Community library science degrees combine foundational librarianship skills with competencies specifically aimed at meeting the needs of communities. These competencies often include reference and access services, engagement and outreach, and information literacy instruction.
Are there online programs in Community Library Science?
Yes. Most online MLIS programs offer concentrations, specializations, or pathways that emphasize the knowledge, skills, and abilities necessary to serve diverse communities. Even programs that do not offer specific community library science tracks generally offer relevant coursework.
Many of these online library science degree programs include field experiences, internships, and/or practicums to allow students hands-on training in real libraries and information centers. A benefit of these programs is peer-to-peer collaboration, which allows students to learn about the needs and goals of communities different from their own.
Are there Bachelor's programs in Community Library Science?

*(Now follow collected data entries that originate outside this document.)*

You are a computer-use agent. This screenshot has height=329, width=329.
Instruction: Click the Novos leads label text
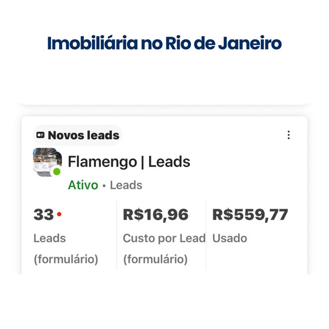pyautogui.click(x=83, y=135)
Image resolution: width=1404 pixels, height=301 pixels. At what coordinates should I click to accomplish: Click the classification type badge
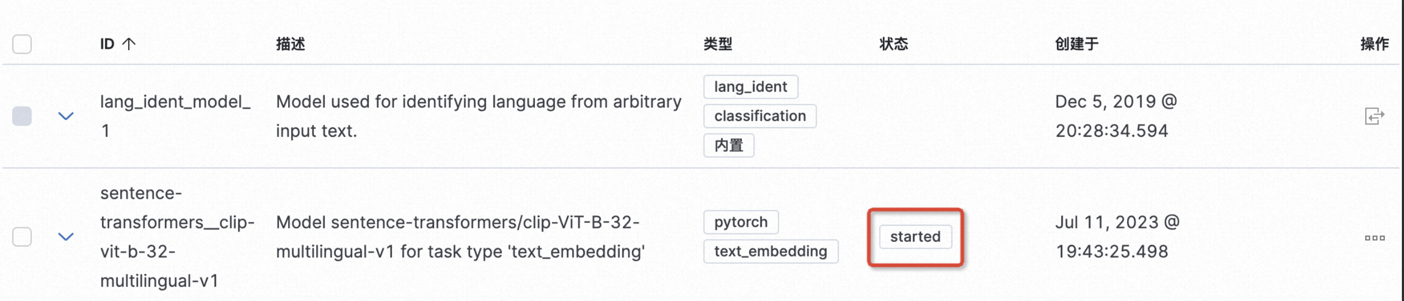tap(760, 116)
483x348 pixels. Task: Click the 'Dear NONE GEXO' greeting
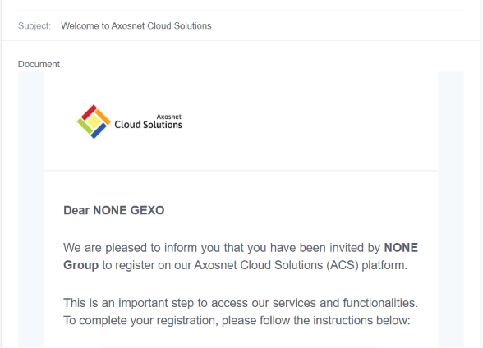pos(113,210)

Yes. Most undergraduate library and information science programs include coursework relevant to community librarianship. These degree programs prepare graduates for entry-level or paraprofessional work in public and academic libraries. Courses teach foundational skills in access and technical services, collection development and management, instruction, and user engagement. Bachelor-level library and information programs may be available online Online Bachelor's in Library Science or on-campus Bachelors of Library Science Degrees.
These programs are recognized but not accredited by ALA. ALA publishes a list of undergraduate and certificate programs organized by state ALA Library Certificate & Degree Programs.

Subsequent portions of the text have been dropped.